Now my memory's a little hazy, but I seem to recall the U.S. also had another political party at one time. The elephant one. Republi-somethings. I think they may have even elected a president or two. Whatever happened to them?

They're called Republicans and frankly they're on their way out, says Matt Gurney in the Post. I mean, a party of elderly white men who value "'traditional values' over and above fiscal responsibility"? America's "demographics are not on their side," to put it mildly.

Rather than nominate yet another Tea Party plaything to go down in flames, Matt thinks its time for the GOPers to embrace a new sort of candidate, someone gentle and moderate who ditches all the religio-values stuff, and just doubles down on pragmatic fiscal conservativism.

Basically a candidate like... Mitt Romney, "but Romney as he existed 10 years ago. Not Romney as he became to keep his party happy."

Yeah, agrees Kelly McParland one column over (National Post writers seem very interested in the future of Republicanism -- go figure) the GOP can either "trundle along as The Party of No, refusing to accept the country's changing views on immigration, sexual preferences and the inviolability of ever-lower taxes" or they can be... the Democrats, I guess.
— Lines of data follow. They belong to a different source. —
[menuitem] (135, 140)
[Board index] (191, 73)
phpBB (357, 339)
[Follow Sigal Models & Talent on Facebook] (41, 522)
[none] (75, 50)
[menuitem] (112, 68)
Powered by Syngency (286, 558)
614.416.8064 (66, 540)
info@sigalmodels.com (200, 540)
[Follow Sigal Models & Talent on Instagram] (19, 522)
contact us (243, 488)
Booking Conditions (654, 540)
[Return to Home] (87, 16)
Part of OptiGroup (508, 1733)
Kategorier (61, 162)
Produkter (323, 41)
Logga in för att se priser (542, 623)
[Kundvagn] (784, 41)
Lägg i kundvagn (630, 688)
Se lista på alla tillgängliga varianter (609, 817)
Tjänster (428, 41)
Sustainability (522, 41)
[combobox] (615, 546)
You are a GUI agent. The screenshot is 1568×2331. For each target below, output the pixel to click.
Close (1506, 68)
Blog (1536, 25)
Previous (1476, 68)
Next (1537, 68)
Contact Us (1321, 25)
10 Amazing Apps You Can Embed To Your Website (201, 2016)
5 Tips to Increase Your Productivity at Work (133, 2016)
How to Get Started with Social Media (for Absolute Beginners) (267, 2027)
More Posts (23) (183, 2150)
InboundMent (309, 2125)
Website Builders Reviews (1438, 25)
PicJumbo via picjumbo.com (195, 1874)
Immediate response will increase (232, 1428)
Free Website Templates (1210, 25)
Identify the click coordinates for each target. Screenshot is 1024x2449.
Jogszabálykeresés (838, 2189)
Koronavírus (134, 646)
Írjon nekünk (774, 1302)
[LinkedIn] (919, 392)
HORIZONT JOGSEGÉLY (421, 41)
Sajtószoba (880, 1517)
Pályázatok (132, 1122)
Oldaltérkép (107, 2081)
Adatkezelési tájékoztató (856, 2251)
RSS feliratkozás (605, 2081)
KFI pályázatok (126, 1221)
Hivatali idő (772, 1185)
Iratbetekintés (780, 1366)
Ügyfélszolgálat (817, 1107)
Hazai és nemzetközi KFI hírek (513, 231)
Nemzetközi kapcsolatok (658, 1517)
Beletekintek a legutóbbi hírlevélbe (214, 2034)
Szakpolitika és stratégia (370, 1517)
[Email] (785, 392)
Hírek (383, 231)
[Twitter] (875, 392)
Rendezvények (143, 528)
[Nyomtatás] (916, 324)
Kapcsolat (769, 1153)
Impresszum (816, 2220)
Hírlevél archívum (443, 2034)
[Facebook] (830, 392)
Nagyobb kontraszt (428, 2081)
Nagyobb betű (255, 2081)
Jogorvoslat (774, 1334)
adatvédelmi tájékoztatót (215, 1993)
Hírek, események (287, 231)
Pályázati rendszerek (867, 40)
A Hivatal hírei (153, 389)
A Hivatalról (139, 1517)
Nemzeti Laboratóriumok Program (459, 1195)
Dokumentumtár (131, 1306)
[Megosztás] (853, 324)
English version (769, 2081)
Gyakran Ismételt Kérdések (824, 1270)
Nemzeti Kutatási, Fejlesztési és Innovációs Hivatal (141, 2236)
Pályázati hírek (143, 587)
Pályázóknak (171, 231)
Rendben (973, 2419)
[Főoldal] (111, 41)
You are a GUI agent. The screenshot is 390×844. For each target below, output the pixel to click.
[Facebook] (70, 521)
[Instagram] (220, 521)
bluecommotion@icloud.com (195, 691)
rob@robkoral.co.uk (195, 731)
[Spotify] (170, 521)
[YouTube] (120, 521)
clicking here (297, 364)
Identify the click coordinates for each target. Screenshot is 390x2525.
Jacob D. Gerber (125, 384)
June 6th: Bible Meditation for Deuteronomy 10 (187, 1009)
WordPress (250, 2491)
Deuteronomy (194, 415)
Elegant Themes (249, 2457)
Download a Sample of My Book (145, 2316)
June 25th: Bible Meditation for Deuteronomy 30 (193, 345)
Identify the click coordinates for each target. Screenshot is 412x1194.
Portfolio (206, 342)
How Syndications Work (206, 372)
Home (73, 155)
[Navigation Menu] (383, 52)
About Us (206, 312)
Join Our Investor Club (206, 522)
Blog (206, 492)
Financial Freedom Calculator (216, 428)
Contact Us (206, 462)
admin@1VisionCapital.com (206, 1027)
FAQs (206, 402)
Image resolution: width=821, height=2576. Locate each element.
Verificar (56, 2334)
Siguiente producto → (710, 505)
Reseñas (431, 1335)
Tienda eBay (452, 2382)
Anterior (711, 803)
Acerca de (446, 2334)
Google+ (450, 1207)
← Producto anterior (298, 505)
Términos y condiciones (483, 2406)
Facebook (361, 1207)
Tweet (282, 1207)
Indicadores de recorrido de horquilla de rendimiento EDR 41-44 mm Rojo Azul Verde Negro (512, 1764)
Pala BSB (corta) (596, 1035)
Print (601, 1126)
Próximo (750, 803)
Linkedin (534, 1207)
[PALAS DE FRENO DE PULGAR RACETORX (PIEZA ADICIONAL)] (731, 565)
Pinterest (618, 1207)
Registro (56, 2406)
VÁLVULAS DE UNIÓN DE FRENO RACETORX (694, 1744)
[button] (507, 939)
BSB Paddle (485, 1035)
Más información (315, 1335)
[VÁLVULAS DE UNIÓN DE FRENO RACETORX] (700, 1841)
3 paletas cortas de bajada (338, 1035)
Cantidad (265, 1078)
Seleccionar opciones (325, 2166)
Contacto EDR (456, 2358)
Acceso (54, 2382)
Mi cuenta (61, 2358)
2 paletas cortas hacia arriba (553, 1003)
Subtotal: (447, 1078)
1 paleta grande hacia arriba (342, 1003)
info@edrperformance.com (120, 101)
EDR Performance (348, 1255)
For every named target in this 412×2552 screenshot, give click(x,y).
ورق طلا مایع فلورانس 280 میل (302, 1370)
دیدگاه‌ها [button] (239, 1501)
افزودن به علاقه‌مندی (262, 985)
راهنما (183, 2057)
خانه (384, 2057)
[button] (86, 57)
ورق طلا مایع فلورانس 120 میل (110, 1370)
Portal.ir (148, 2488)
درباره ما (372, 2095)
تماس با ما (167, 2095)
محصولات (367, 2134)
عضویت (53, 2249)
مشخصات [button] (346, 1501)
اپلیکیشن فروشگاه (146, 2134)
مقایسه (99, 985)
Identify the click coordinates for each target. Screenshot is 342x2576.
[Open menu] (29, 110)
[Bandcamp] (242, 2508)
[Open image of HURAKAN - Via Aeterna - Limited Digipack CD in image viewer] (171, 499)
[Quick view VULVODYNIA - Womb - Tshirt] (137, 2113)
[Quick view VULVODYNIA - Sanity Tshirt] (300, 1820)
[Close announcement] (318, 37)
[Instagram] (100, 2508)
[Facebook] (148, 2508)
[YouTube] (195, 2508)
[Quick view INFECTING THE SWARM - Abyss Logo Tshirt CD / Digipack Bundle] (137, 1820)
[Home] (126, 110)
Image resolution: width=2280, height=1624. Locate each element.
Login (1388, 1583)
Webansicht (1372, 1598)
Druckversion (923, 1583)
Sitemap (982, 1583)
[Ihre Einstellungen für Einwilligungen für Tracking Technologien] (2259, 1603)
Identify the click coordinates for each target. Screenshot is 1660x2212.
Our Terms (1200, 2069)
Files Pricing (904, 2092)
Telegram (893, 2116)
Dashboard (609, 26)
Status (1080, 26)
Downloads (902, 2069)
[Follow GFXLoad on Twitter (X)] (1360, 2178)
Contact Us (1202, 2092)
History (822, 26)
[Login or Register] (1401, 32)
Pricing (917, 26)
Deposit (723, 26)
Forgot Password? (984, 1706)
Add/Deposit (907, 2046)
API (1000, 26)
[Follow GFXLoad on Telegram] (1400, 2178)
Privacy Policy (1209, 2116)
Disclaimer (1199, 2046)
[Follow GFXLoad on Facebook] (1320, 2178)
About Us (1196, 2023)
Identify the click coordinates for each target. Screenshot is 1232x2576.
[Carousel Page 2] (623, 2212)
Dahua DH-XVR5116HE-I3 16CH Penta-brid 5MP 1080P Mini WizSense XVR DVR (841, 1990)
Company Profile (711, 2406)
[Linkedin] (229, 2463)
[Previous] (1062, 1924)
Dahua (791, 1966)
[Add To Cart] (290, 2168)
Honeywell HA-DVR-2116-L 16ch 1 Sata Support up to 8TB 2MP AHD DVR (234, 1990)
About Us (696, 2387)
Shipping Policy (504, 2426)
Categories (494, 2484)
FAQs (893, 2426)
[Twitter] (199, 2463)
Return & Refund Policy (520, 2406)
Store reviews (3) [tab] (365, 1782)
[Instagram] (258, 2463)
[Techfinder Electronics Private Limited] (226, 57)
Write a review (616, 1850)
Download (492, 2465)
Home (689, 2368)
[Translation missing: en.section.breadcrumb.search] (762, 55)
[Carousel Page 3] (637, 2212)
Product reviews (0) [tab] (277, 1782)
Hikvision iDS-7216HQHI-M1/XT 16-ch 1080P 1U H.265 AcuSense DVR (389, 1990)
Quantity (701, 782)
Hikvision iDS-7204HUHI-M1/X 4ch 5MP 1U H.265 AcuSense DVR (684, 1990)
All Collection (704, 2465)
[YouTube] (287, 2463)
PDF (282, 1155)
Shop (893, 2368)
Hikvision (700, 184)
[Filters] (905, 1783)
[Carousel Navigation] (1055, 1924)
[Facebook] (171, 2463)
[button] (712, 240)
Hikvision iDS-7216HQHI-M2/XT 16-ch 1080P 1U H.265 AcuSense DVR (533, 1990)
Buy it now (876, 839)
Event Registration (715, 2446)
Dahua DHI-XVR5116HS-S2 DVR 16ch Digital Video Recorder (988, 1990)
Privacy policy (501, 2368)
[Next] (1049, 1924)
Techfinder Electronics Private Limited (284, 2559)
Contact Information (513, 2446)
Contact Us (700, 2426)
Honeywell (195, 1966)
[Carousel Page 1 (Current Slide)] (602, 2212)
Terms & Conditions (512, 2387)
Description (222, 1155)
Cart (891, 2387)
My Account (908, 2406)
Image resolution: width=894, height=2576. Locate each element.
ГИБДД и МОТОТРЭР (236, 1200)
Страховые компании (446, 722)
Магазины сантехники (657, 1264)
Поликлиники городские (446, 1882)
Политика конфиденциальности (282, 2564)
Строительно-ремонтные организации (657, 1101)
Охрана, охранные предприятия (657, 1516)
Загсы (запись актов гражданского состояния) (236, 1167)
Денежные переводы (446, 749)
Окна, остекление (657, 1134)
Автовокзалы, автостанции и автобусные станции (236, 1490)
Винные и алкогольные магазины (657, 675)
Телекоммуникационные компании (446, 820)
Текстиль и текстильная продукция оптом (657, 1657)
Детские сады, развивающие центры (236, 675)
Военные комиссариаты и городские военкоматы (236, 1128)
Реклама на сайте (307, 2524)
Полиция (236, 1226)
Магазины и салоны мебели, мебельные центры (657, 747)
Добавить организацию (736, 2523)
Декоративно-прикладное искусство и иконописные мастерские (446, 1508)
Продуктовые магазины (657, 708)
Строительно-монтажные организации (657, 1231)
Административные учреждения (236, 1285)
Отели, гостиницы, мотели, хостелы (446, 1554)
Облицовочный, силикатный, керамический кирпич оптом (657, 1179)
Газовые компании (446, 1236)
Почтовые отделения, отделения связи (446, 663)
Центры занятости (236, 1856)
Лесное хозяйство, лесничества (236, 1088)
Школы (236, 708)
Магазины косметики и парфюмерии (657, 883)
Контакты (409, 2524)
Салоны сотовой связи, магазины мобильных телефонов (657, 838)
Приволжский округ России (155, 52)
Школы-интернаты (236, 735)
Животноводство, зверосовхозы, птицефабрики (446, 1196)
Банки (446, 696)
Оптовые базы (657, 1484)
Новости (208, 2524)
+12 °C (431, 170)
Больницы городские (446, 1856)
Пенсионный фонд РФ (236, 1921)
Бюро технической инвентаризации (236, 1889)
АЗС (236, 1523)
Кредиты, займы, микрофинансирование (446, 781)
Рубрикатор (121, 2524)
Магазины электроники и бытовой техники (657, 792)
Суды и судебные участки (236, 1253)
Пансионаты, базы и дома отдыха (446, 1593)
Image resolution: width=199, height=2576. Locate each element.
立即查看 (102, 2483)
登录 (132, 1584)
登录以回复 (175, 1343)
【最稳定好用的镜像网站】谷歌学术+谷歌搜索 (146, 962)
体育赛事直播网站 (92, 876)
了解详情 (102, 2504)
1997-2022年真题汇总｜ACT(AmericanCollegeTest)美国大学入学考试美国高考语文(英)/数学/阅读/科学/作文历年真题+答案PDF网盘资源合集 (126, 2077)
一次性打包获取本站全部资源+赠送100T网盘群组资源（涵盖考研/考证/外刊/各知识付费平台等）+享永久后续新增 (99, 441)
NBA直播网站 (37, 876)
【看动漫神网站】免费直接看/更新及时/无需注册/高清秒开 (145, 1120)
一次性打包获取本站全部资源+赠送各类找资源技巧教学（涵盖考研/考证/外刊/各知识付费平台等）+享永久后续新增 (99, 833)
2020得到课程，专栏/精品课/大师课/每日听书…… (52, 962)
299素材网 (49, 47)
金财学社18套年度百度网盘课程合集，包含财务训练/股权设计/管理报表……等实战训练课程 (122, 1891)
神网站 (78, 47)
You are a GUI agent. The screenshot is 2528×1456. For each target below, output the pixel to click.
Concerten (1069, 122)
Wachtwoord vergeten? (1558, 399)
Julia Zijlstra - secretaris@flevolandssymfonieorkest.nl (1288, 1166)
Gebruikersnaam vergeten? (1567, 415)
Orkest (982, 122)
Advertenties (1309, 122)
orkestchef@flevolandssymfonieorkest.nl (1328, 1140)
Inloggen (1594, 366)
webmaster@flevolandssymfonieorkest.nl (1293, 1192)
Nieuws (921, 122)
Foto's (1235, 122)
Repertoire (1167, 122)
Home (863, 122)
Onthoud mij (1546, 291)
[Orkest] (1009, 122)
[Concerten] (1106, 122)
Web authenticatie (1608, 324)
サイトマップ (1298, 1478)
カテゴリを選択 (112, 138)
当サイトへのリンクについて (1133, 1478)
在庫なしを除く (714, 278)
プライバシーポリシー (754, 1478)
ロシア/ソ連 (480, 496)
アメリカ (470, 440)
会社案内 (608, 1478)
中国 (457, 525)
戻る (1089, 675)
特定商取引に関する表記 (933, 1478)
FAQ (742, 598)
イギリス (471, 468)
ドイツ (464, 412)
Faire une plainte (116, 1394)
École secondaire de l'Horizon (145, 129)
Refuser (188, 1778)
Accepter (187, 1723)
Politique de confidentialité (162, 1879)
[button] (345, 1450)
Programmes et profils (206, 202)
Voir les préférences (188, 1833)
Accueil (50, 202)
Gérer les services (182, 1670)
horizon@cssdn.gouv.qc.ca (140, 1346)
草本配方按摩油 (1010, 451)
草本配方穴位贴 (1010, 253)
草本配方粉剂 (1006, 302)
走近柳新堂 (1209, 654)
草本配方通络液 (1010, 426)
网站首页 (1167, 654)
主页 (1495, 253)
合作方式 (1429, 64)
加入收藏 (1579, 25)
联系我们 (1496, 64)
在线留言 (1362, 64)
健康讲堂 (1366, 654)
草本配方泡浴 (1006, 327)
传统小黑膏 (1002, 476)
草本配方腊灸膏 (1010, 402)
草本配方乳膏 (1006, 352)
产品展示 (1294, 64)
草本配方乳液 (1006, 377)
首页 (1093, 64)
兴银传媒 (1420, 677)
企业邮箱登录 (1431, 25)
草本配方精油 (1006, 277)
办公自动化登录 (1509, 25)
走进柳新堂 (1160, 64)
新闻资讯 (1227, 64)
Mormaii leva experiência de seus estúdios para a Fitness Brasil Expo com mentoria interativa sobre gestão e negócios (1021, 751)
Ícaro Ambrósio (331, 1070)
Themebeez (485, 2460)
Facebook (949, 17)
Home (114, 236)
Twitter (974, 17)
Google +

But hey, Democrat-being seems like a pretty viable electoral strategy at the moment.

Either way, says Post boss Jon Kay, I reckon the re-election of Barry "will come to be seen more as a defeat for conservatism than a second triumph for Obama liberalism." No one voted for a binders-full-of-women Facebook meme, after all.

So clearly the conservative Canadian commentariat consensus is cool with cautious centrist compromise. Worked for Stephen Harper, after all, notes Barbara Yaffe at the Vancouver Sun.

Oh sure, Uncle Ezra might take any talk of watering-down the Republican brand as a sell-out of everything that made America so exceptional in the first place -- the rugged government-hate of "fiercely independent men and women" and so forth -- but that's only because he hasn't been reading enough Michael Den Tandt columns.

America has the Canadian disease now, remember?

And they've got a big Obama-shaped rash to prove it.